Ethnography Initial Report

redacted

Tuesday, September 13, 2011

Paper Reading #6


TurKit: human computation algorithms on mechanical turk




Authors:
Greg Little Massachusettes Institute of Technology, Cambridge, MA, USA
Lydia B. Chilton University of Washington, Seattle, WA, USA
Max Goldman Massachusettes Institute of Technology, Cambridge, MA, USA
Robert C. Miller Massachusettes Institute of Technology, Cambridge, MA, USA

Released:
UIST '10 Proceedings of the 23nd annual ACM symposium on User interface software and technology




Summary:
A set of tools is described for using humans to perform computational tasks. Humans tend to take anywhere from a few seconds to a few minutes to accomplish a tash, so repeating tasks should be minimized or eliminated. Mechanical Turk is a system in which programmers can create tasks to be directly assignable to humans in a simple programming standpoint.

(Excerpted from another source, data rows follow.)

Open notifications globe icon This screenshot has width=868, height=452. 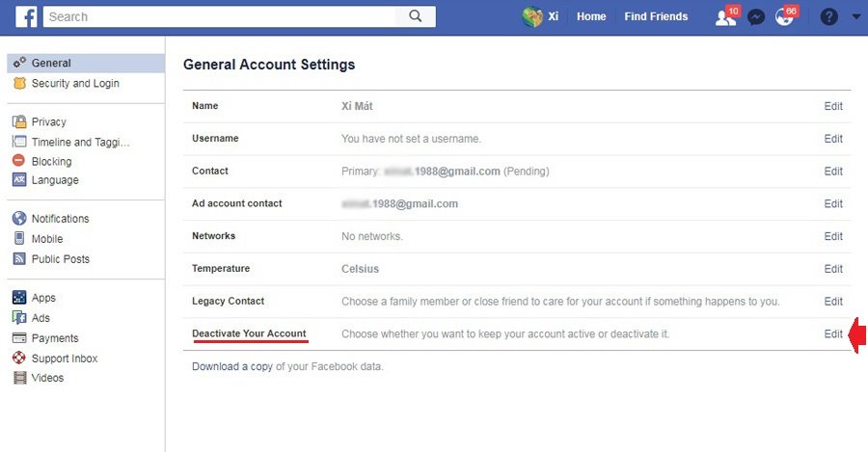click(x=785, y=16)
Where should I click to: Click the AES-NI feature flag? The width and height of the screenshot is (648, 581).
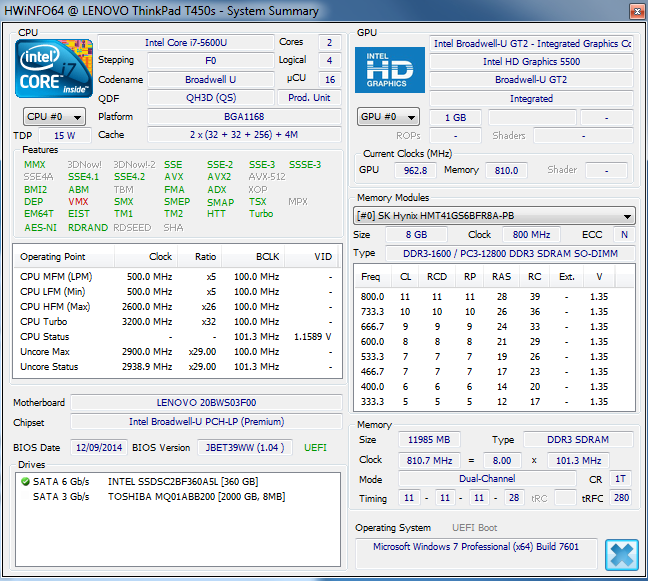tap(40, 227)
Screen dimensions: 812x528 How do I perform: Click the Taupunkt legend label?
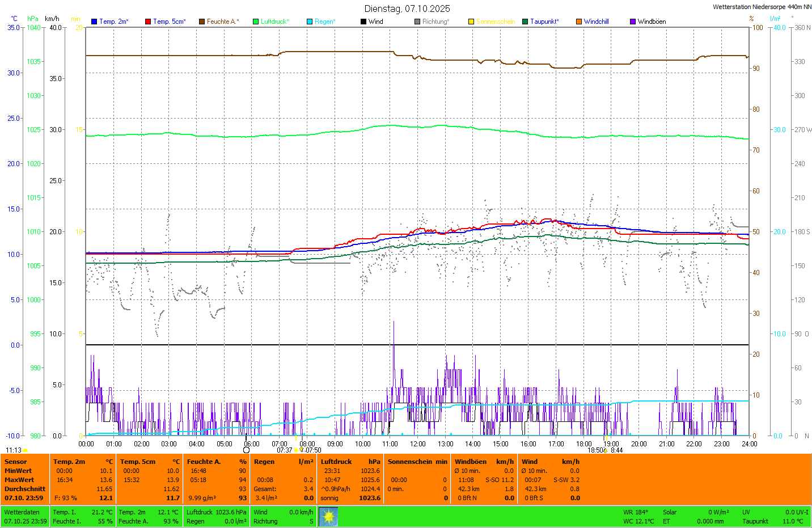tap(544, 22)
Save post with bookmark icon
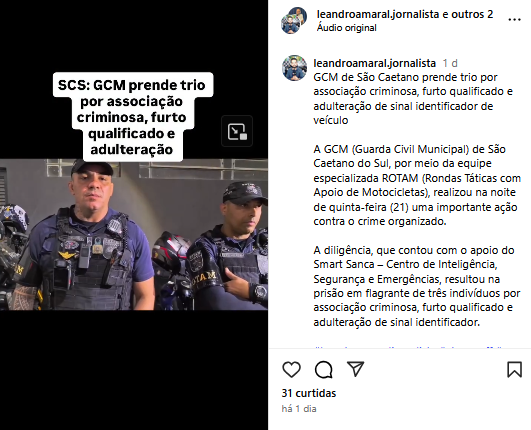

Also, since machine computation is so much faster than human computational tasks, it is simple to just crash the program to wait and rerunning the program up to the current state instead of blocking the program.

Contributions: (in lieu of hypothesis)


  • TurKit Script: An API for algorithmic MTurk tasks.
  • Crash-and-Rerun Programming: A programming model suited to algorithmic use of human Computation, addressing issues related to high-cost and high-latency steps involving humans.
  • TurKit Online: A public web GUI for running and managing TurKit scripts.

Methods:
Since saving every state of a program in a database is exponential, TurKit only stores the responses from humans. This allows for a new way of thinking about the programming flow since a deterministic program could be run again nearly instantly if the human responses are stored. This is done by using the once identifier to store the human answer and question in a database. Also instead of waiting for humans in a blocking programming standpoint, TurKit offers two alternatives:

  • Forking to implement parallelism.
  • Crashing the program and recomputing up to the last state.
Three examples are shown using the TurKit framework. The first example is a simplified quicksort. By recursively asking a person to objectively rate a subset, objective sorting is possible in parallel. 

The next example is an iterative captioning algorithm. An image is shown and a question is asked to describe the image. After each iteration, people are allowed to vote an improve on the caption. The voting system allows for bad improvements to be sorted out.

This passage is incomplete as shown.